Dalam beberapa tahun terakhir, fenomena anak muda yang memilih menjadi freelancer semakin terlihat nyata. Di kafe, co-working space, atau bahkan dari kamar kos sederhana, banyak dari mereka yang kini tak lagi terpaku pada pekerjaan kantoran 9-to-5.
Mereka lebih memilih jalur freelance bekerja mandiri, mengatur waktu sendiri, dan menjual keahlian ke pasar yang jauh lebih luas, bahkan hingga ke luar negeri.

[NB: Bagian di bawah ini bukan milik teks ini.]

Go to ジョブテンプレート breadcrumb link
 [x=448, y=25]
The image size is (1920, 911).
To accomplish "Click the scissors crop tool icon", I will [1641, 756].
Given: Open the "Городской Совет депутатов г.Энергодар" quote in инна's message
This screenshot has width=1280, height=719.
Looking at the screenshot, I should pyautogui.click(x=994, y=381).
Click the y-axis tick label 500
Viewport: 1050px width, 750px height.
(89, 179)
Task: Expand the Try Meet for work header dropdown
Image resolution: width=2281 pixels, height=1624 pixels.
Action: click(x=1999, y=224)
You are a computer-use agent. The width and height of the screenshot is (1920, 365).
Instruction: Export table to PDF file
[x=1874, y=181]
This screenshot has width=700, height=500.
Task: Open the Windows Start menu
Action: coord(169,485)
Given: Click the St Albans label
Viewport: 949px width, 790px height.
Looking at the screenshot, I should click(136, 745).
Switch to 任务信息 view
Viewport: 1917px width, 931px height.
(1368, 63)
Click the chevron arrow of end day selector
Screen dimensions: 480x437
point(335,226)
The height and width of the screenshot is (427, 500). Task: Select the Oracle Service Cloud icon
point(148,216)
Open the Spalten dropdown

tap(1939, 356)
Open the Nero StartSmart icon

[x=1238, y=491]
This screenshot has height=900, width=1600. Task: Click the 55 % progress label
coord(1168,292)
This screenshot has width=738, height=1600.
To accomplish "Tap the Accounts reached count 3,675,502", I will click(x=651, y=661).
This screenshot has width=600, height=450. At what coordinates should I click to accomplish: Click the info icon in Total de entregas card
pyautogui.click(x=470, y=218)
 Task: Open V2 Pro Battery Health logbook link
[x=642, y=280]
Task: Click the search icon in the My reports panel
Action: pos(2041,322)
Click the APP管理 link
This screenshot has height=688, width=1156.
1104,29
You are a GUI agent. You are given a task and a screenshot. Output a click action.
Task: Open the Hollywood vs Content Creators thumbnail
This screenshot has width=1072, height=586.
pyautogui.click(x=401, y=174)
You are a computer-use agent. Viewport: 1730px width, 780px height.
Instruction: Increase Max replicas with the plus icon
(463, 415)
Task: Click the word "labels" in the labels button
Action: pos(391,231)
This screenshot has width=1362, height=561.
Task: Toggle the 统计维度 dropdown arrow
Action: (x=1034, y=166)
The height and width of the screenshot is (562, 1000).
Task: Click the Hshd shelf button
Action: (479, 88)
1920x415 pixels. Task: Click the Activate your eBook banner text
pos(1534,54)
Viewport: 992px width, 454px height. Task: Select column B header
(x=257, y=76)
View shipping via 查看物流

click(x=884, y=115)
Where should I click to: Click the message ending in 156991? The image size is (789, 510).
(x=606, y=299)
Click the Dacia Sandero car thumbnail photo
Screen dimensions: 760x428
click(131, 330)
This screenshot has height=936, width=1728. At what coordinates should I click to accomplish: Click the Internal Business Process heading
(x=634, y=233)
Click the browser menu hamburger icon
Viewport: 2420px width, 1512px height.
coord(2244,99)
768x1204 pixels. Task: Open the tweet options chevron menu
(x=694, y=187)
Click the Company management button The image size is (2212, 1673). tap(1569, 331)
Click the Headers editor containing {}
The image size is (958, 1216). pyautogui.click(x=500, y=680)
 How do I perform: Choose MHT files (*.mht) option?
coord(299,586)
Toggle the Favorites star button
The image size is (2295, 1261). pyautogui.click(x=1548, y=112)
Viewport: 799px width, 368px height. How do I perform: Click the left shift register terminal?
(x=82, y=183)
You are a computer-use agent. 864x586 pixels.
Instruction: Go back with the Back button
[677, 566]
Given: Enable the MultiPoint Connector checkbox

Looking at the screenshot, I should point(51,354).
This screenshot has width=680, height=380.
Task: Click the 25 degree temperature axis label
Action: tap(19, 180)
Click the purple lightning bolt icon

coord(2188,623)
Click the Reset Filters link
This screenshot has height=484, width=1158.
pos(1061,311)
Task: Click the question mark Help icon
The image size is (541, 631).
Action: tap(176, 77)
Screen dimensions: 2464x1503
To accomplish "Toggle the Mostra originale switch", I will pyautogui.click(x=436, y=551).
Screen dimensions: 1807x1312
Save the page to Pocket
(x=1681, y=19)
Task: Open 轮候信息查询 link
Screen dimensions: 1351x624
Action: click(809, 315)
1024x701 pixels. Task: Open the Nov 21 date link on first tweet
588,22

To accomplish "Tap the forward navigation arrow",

Bukan sekadar tren di media sosial atau gaya hidup ala digital nomad, pilihan ini kian populer seiring dengan kemajuan teknologi, terbukanya akses ke berbagai platform kerja lepas, dan perubahan pola pikir generasi muda soal karier.
Namun, di balik semua itu, muncul pertanyaan besar, apakah ini pilihan sadar karena keinginan akan fleksibilitas, atau justru langkah yang terpaksa diambil karena semakin sulitnya mencari pekerjaan tetap?
Fakta di Balik Meningkatnya Freelancer Muda
Dalam beberapa tahun terakhir, fenomena anak muda yang memilih menjadi freelancer semakin terlihat nyata.
Di satu sisi, Badan Pusat Statistik (BPS) mencatat bahwa jumlah “pekerja bebas” atau freelancer meningkat signifikan selama pandemi. Sejak Agustus 2019 hingga Agustus 2020, jumlahnya tumbuh sekitar 26%, atau bertambah sekitar 4,32 juta orang, hingga total mencapai 33,34 juta orang. (Sumber: Tempo.co)
Selain itu, data dari Katadata juga menunjukkan lonjakan pekerja freelance, khususnya di sektor non-pertanian dan pertanian, masing-masing mengalami kenaikan sekitar 5% dan 12%. (Sumber: Katadata.co.id)
Di ranah internasional, platform seperti Upwork dan Fiverr memperlihatkan pertumbuhan yang tak kalah pesat. Pendapatan Upwork meningkat dari 503 juta dolar AS pada tahun 2021 menjadi 618 juta dolar AS pada 2022. Sementara itu, Fiverr mencatat pendapatan sekitar 337 juta dolar AS pada tahun yang sama. (Sumber: Wpade.com)
Data-data ini menunjukkan bahwa pilihan menjadi freelancer bukan lagi sekadar tren sesaat, melainkan bagian dari perubahan besar pola kerja global yang juga diikuti oleh anak muda Indonesia.